■ WHAT TO DO:
Among the lines below, restate word for word only those from the line with "Tap the Recents button in navigation bar" through the line with "The height and", with both end lines kept.

■ DATA SUPPLIED:
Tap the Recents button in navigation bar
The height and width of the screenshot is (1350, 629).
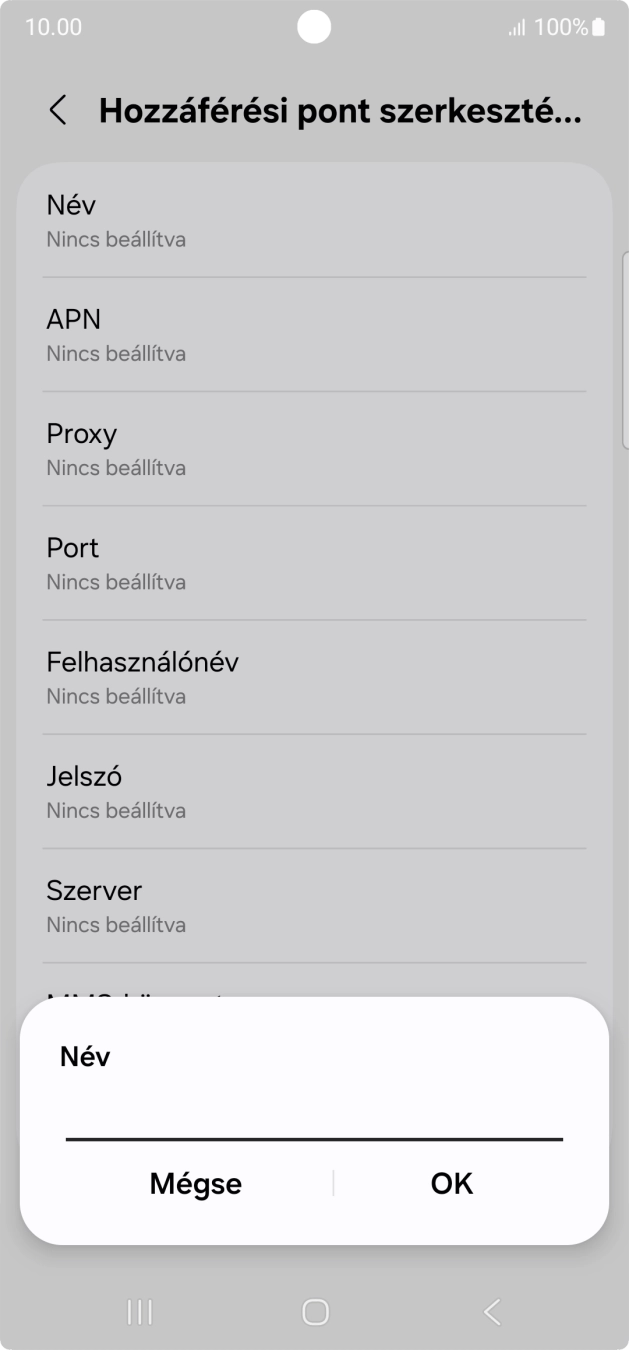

--

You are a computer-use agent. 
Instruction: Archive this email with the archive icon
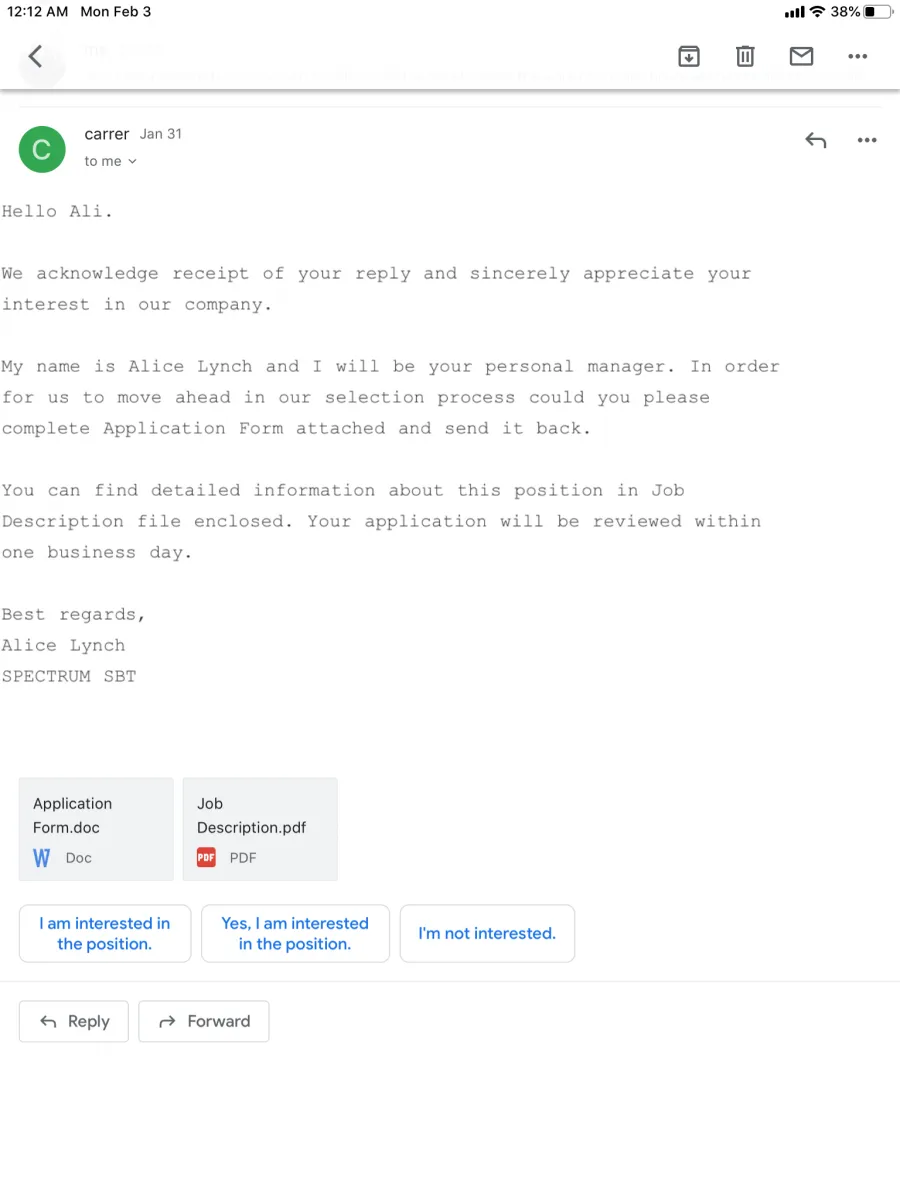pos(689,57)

■ TASK RESPONSE:
Tap the Recents button in navigation bar
The height and width of the screenshot is (1350, 629).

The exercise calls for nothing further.